The progression of knowledge demonstrated by this story is not uncommon. Theories are often constructed to explain existing data and have to be updated, modified, and/or extended as new information is discovered. For example, Darwin's theories of Natural Selection, Evolution, and Common Descent started out much simpler than they are today. Because Darwin's initial theories didn't match the fossil record, things like "punctuated equilibrium" had to be added to make the theories match the observations.

Indeed, to me, the evolution of the theories related to biological Evolution and Common Descent looks very similar to the evolution of theories concocted to explain observations related to the luminiferous ether. While I think that the theories of Evolution and Common Descent are probably more or less reflect deep reality, I have to admit that I probably would have been taken in by the luminiferous ether concept as well.

This realization has caused me to ask numerous questions. How do I know I'm right about Evolution and Common Descent when I would have been so ridiculously wrong about the luminiferous ether? How does anybody else really know? What's different this time? Why is it okay to dismiss out-of-hand those who think Common Descent is false as not even being worthy of debate? There are numerous other questions along these lines that could be asked as well.

Does anyone have any answers to these questions?

2 comments:

Anonymous said...

Bret, it's called following the herd. One of the reasons you have scientific breakthroughs is because everybody went along with everybody else. The claptrap about brave explorers for the truth ignores the arguments and resistance from other brave explorers. Much of the opposition to Gallileo came not from the Church,where he did have some supporters, but from the then scientific community,and this after Copernicus. Whether it's Kuhn,s paradigm shifts'Peirce's fallibilsm, or Poppers conjectures and refutations doesn't matter as much as some think. It may have been Feyerabend who said there is no single or valid overarching process. The man did write "Against Method" which I guess would place him,that book being somewhere in that chaotic mess I call a library. BTW,as you know we now have dark matter,son of Ether, to fill in for some trouble spots relating to mass and gravity. Don't know if my response is precisely connecting to your post but the bottom line is; you have a free mind,think freely.
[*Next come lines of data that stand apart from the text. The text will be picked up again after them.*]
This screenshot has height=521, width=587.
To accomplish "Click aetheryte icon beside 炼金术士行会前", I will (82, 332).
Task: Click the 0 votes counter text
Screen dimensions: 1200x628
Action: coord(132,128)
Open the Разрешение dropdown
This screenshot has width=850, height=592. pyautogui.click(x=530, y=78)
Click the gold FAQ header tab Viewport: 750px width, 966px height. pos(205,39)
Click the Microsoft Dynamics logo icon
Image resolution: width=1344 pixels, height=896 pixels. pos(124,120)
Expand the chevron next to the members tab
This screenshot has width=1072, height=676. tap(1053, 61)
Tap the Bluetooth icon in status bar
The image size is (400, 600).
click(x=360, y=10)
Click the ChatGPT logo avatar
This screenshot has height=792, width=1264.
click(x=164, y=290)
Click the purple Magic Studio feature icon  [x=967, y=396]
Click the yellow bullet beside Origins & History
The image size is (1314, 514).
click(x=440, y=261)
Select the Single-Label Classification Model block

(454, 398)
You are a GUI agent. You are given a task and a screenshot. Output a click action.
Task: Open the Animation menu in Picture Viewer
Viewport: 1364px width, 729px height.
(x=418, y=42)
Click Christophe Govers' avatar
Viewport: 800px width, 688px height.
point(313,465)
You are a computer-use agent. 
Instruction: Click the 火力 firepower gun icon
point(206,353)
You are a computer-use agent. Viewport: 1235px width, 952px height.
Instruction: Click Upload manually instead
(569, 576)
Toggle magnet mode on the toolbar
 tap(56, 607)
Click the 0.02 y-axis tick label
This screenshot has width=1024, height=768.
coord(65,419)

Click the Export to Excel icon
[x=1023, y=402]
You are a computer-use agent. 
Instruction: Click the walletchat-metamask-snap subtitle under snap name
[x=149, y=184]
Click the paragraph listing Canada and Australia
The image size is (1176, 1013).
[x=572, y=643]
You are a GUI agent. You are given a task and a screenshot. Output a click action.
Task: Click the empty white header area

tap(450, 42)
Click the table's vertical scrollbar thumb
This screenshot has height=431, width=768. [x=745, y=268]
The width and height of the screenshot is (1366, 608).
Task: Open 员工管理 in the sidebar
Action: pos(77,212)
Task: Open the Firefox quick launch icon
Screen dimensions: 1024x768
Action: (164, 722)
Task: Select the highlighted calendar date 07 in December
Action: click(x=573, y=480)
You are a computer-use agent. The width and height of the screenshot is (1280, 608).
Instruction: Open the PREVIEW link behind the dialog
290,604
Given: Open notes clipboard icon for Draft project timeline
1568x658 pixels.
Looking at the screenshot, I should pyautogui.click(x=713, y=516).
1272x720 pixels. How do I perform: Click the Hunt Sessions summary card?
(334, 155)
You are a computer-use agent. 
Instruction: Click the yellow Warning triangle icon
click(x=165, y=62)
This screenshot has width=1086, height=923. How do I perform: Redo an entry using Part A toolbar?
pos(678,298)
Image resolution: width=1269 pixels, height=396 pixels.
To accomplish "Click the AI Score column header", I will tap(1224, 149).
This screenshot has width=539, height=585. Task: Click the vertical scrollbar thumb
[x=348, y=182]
Don't worry about the new priesthood,they're to busy following the bandwagon and collecting their grants.

Bret said...

johnt,

Regarding "following the herd." I think that's partially it, but I think it's also that each incremental addition to the theories surrounding the luminiferous ether made sense. Prior to Maxwell's discovery, all waves required a medium, thus it was a small and sensible step to assume that electromagnetic waves would too. Everything else followed incrementally. In my younger days, before I became so skeptical, I would have fallen for it, not necessarily because of following the herd, but because it would've kinda made sense. That's why now, even when I "think freely" I don't necessarily assign a high probability to the conclusions I reach.

Regarding "worry about the new priesthood." The Left seems to buy their statements unquestioningly (they are, of course, part of the Left). I think that's hurting the Left badly, which in turn hurts the political discourse in the United States, which in turn hurts the country. I think that's worth worrying about.